A significant deficit in PT/BM (approximately 7.6 %, with small effect size) in dorsiflexion at 60 °/s for the cavus and planus groups compared with the normal group was also observed in this study. It is possible these results are related, because planus feet lead to deformity of the forefoot associated with muscular imbalance of the leg, with weakness of the anterior tibial, and extensors of the toes [ 40, 41].
Individuals with planus feet are typically considered as having flexible feet, while individuals with cavus feet are more likely to have more rigid feet [ 19]. Planus feet in adults showed posterior tibial tendon insufficiency, resulting in significant deformity and disability [ 42]. Data that may support the results of the current study found that planus feet showed a statistically significant difference (8.2 %) in the load range at 60 °/s in dorsiflexion, when compared to the normal group. Although in most cases planus feet show no symptoms such as pain and/or marked musculoskeletal disorders, in hypermobile (flexible) planus feet, there is shortening of the Achilles tendon, which could explain a greater load range through muscle compensation mechanisms to achieve an adequate dorsiflexion movement [ 43].
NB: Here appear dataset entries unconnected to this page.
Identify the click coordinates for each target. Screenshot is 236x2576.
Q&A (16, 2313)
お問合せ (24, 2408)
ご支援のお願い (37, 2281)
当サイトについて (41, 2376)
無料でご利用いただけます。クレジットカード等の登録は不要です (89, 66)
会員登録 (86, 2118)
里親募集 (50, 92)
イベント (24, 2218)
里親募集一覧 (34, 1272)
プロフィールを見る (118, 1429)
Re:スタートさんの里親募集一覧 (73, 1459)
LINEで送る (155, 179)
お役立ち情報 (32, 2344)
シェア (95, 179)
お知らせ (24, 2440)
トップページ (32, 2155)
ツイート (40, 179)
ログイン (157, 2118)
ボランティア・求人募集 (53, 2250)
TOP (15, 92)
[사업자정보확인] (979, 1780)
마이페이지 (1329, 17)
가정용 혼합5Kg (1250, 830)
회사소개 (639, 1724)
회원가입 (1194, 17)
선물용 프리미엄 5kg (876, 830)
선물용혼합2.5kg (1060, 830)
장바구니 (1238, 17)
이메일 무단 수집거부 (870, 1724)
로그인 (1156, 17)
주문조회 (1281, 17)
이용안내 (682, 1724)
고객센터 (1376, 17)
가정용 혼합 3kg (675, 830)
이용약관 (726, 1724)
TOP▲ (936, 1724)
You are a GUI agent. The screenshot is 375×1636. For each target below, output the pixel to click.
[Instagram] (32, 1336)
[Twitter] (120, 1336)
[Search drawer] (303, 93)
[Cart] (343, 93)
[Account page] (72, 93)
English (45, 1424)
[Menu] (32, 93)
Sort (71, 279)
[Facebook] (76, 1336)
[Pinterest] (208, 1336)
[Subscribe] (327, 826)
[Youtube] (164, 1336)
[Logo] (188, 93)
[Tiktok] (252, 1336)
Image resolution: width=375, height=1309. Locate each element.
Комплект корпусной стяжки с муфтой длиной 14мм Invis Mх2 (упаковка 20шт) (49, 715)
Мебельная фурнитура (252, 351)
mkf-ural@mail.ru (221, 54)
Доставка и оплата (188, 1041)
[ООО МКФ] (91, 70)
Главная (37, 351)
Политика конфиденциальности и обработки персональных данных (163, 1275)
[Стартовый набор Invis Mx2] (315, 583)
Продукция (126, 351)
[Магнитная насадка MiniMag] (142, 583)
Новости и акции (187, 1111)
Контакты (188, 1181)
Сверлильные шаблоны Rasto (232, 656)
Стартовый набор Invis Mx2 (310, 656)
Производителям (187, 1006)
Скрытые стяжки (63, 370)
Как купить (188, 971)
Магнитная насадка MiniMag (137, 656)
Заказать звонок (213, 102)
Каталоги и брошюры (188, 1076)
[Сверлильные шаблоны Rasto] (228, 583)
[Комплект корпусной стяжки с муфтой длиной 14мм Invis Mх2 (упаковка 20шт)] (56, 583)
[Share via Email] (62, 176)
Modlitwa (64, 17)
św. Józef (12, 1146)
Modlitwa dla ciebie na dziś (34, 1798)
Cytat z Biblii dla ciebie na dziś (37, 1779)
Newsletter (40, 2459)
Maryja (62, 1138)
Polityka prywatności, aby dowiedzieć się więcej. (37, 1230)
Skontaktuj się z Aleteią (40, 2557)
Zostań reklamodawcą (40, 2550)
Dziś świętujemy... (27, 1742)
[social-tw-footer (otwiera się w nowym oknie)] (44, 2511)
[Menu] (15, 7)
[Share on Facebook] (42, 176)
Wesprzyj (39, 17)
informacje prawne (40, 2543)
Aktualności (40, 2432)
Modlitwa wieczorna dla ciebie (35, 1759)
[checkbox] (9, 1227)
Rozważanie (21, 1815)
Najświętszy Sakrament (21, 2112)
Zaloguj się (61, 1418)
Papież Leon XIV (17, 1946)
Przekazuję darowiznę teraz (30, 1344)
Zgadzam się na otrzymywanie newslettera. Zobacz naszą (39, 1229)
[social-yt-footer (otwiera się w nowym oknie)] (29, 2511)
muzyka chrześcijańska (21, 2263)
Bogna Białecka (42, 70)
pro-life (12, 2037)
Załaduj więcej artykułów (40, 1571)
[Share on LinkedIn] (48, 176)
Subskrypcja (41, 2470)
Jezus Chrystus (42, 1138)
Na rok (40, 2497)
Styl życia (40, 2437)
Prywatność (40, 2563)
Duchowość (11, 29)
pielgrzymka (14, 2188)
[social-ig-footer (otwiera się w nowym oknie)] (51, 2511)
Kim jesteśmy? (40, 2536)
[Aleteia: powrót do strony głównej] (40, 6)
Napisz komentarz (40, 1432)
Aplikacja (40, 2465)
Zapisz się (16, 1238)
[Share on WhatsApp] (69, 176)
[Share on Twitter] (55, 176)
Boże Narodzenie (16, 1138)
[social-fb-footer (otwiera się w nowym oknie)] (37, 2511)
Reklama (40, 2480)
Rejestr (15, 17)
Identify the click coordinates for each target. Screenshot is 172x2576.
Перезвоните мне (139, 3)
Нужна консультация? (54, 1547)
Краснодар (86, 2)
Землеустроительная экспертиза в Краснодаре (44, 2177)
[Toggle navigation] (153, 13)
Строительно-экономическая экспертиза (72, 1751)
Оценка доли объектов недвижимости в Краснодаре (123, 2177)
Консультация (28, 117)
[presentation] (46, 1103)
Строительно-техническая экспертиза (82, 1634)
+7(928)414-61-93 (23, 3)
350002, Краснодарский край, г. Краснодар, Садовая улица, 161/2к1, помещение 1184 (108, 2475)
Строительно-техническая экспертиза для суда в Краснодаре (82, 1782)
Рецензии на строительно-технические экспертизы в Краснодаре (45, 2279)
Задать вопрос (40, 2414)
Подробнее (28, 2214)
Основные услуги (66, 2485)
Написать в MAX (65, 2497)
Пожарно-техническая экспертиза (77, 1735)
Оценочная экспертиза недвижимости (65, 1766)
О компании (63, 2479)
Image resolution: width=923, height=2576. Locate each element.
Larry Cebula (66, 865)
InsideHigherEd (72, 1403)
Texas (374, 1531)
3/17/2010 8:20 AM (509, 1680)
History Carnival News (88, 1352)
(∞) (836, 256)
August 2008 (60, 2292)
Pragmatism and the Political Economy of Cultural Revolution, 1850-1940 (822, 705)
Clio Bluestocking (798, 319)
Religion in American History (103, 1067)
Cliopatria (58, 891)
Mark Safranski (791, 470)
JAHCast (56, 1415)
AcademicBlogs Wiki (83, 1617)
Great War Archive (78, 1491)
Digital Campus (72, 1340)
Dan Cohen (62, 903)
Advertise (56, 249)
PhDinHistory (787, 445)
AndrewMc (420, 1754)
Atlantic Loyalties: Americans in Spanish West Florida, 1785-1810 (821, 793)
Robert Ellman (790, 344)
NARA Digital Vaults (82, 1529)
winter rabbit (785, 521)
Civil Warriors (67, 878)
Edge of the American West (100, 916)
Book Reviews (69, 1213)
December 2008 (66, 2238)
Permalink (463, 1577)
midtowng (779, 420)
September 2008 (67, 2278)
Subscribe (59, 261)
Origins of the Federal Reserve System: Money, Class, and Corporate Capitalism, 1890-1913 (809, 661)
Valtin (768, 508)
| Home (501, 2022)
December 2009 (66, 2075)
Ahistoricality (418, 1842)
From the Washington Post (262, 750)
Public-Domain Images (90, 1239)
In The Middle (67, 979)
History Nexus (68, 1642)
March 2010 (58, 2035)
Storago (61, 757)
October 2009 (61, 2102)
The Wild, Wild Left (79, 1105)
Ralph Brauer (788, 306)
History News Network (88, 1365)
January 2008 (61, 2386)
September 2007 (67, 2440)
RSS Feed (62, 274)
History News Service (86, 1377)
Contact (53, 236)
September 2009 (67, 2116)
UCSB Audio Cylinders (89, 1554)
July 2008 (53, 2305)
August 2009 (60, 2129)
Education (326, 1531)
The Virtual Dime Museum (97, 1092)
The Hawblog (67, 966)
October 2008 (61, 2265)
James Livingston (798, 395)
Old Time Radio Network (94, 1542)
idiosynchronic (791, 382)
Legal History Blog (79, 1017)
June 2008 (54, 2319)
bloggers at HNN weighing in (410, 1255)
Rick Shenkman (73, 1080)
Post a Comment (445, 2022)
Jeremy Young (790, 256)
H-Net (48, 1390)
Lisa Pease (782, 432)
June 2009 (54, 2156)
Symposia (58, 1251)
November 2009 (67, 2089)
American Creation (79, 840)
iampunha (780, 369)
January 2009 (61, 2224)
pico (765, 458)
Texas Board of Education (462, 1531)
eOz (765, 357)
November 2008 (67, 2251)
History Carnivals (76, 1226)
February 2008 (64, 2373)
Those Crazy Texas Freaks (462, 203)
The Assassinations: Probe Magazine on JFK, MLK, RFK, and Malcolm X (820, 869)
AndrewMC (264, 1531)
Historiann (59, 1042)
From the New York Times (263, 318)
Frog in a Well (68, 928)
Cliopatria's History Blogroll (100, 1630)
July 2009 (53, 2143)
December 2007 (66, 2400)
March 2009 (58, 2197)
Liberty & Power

This study verified that the cavus and planus feet groups presented classifications of MLA height flexibility as rigid and very flexible, respectively [ 14]. These changes were reflected in the negative correlation between flexibility and PT/BM at 30 and 60 °/s in plantarflexion, mainly for the cavus group; 14.2 % of the variability in foot flexibility can be explained by the variability in the PT/BM (or vice versa) and 85.8 % is not explained. Variance in scores is due to other factors such as the severity of malalignment of cavovarus, the grade of forefoot in plantarflexion and pronation, and both intrinsic and extrinsic muscle imbalance [ 44] at both velocities, when compared with the normal group.
Another relevant result was the correlation of the height of the MLA with the PT/BM at 90 °/s in plantarflexion, for the planus feet group this presented 12.9 % of the variability in the PT/BM at 90 °/s may be explained by the variability in the height of the MLA (or vice versa) and 87.1 % (exclusive variance) is not explained. Variance in scores is due to other factors such as age-related posterior tibial tendon degeneration, peritendinous injections, recurring micro traumas, collagen diseases, vascular reasons, and accessory navicular bone [ 45]. In dorsiflexion at 60 °/s, 9 % of shared variance and 81 % of variance were observed exclusively for the planus group between the height of the MLA and the PT/BM. Outcomes of the present study show, mainly in dorsiflexion at 60 °/s velocity, that the normal group presented improved muscular performance than the other two groups, with a higher PT/BM and lower ROM of acceleration to reach the sustained velocity.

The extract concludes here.